No spurting bout 22's, dime pieces, and quarter sacks
what I do, I do simply for me and for the raps
so like a quarterback, support mine and your team on my back
colission course on this track, sorta need to react.

I oughta pack, cause tomorrow I leave for whereeva I'm destined
should I share my confession, I'm stressin, should I be kNOwing or yessin?
No question, I'm great, period.

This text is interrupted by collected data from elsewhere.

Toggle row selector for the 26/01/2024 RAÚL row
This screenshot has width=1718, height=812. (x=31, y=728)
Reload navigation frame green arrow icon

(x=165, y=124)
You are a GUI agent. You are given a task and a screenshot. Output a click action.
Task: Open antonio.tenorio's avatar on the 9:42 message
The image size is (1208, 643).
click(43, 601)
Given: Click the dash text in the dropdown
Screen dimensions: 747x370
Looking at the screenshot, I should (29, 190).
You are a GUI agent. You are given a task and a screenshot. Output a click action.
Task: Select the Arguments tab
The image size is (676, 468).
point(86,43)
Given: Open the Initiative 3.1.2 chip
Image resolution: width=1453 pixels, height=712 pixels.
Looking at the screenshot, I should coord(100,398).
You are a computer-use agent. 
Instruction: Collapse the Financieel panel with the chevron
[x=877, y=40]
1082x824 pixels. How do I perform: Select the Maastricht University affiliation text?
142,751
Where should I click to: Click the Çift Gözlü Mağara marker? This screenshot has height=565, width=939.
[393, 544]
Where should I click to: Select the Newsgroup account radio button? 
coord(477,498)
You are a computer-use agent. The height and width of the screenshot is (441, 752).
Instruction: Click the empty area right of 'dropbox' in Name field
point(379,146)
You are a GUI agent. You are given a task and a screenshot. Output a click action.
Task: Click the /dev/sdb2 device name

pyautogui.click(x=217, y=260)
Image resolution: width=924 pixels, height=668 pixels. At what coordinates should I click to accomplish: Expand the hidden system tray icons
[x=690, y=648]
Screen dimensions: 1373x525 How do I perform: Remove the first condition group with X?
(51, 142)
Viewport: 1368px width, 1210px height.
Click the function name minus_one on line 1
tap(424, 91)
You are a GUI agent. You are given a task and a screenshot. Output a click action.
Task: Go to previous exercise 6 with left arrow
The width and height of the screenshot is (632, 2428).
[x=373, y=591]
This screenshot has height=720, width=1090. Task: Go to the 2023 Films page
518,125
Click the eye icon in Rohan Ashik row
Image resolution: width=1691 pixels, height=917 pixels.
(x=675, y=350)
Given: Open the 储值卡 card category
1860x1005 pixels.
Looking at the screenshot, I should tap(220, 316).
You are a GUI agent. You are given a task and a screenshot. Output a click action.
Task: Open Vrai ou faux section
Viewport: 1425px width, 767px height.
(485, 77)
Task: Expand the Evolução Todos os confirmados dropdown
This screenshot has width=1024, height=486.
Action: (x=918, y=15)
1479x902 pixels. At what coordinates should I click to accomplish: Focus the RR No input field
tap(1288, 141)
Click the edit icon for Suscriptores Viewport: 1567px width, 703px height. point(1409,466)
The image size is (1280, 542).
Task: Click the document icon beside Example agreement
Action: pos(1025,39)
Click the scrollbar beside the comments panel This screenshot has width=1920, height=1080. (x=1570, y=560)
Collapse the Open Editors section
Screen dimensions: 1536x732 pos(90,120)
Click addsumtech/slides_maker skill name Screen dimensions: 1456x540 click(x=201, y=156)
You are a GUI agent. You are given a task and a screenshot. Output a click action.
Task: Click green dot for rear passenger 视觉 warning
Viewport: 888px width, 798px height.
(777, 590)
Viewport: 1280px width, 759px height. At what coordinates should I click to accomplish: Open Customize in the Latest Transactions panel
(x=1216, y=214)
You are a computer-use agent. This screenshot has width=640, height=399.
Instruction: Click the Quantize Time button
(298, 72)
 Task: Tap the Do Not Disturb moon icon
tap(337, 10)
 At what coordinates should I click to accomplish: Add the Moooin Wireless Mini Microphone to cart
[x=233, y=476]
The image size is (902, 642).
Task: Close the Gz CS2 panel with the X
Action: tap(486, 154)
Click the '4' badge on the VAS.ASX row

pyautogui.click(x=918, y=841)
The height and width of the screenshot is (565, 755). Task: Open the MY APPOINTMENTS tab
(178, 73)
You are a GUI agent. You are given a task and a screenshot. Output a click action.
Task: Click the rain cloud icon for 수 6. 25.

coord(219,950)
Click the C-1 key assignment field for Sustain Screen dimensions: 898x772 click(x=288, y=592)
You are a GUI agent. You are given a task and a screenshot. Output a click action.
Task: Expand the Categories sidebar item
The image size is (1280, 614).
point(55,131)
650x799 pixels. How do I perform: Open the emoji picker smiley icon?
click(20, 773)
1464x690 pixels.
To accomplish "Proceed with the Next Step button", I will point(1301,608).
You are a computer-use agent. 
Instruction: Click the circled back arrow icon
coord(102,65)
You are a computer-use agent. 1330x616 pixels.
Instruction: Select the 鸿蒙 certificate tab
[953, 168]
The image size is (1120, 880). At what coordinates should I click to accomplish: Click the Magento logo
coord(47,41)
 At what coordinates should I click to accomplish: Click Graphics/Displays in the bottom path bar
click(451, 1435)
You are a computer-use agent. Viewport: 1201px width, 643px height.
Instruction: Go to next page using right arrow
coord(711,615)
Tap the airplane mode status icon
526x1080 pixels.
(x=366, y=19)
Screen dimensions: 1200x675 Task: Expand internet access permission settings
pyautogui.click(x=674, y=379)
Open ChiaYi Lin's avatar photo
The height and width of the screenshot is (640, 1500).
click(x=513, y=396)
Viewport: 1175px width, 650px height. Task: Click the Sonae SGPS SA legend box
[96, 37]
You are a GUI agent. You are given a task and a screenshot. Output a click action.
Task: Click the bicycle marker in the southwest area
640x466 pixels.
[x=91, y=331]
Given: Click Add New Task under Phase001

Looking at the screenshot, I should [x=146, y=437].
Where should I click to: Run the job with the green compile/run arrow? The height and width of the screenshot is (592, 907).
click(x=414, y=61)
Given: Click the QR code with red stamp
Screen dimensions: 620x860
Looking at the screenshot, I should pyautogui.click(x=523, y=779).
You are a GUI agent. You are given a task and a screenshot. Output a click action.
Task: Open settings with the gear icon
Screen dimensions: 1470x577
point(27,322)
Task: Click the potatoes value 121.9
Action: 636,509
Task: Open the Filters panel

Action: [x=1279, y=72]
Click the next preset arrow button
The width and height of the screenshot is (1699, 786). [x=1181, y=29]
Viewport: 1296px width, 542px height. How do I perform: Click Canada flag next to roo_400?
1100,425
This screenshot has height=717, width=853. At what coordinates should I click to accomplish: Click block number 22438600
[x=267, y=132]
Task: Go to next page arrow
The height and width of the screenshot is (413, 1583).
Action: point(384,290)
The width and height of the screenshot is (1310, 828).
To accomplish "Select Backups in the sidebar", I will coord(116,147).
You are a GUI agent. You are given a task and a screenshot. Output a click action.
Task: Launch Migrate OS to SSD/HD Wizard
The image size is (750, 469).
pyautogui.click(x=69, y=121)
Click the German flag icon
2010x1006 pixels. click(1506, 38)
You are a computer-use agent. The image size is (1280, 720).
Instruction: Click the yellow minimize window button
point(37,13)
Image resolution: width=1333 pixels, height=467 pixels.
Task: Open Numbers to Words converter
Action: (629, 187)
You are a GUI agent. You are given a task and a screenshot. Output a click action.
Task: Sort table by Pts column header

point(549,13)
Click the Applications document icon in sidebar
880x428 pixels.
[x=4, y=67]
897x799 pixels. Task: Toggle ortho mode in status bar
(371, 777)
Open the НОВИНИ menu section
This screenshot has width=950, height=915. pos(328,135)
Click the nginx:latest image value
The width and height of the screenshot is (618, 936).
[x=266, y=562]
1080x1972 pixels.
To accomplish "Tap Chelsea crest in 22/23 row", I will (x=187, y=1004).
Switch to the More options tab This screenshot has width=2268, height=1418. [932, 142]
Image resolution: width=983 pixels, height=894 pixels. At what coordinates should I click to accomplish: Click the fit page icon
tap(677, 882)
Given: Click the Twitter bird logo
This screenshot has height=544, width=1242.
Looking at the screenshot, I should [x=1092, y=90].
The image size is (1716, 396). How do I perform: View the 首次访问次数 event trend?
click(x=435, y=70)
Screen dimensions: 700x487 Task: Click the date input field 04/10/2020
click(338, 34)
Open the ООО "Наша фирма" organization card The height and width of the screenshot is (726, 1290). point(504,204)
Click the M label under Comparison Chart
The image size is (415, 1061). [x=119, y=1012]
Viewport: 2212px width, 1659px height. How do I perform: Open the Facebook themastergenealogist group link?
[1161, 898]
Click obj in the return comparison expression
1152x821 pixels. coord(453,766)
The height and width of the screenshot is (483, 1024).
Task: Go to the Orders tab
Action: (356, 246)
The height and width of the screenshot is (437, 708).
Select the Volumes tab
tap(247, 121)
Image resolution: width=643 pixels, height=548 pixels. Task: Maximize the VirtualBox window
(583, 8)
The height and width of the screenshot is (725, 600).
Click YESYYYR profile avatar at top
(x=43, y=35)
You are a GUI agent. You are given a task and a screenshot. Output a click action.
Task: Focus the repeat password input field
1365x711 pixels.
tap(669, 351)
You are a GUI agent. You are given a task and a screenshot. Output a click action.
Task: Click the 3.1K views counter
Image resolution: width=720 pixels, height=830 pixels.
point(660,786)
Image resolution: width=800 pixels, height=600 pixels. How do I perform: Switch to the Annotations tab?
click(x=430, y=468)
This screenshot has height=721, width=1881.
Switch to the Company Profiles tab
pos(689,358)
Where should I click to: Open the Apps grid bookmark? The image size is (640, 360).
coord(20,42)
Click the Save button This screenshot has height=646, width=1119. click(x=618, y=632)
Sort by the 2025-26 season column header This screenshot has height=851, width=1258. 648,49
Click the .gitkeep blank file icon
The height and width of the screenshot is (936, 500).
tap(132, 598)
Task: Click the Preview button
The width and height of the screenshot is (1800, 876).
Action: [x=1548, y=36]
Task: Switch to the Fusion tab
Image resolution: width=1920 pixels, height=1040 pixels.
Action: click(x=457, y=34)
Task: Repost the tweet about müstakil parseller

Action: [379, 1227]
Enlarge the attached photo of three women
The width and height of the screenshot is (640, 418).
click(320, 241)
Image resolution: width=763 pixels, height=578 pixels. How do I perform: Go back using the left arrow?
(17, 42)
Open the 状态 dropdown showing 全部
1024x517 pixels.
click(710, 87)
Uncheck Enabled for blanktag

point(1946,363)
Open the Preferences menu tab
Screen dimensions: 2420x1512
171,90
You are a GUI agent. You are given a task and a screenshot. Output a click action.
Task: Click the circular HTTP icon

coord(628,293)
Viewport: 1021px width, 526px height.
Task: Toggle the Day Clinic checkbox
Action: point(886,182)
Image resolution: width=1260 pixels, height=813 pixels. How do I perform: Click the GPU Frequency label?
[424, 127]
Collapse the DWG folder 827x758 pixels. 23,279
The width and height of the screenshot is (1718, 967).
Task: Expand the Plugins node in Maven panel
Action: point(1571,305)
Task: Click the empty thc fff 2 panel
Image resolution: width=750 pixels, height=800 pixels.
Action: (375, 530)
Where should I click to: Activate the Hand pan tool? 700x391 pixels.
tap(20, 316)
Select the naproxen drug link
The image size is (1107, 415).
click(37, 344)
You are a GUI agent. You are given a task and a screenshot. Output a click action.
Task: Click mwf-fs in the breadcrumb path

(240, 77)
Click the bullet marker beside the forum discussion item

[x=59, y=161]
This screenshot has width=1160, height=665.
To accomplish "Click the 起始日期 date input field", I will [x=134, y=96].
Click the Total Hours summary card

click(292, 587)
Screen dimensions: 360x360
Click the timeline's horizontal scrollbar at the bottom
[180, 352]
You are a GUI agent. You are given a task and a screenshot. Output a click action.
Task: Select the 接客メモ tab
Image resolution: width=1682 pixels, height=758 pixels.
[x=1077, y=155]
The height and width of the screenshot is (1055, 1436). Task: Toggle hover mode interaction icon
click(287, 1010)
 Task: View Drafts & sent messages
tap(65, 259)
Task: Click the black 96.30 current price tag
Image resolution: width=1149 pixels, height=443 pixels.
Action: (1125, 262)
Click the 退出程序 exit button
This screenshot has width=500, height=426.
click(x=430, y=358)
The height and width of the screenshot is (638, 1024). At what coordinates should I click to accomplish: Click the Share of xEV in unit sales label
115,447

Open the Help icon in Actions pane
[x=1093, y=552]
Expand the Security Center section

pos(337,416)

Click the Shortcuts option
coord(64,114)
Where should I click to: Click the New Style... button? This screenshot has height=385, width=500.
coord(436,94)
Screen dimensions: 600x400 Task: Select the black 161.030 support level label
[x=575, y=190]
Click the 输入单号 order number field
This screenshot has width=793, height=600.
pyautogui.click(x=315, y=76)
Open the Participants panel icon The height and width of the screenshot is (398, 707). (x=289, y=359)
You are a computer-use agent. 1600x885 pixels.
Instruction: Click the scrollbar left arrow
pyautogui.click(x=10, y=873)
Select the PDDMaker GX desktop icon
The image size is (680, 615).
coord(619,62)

No point after
and as of late, I've been serious, aint no joint laughter

tired of these coin rappers...all a dime a dozen
no time for dem to be something, they busy trying to make da world love 'em
well **** 'em, and **** you if ya don't liken to my strugglin,
I'm buyin nothing, cause money aint striking from my hustlin
aint no life in thuggin, so I won't be gangbangin
I see my dreams hangin, can I reach it before the chains raisin
or before my brains breakin, cause I sit insane...drankin
buzzin and thankin
I came in the world broke...when will thangs be changing?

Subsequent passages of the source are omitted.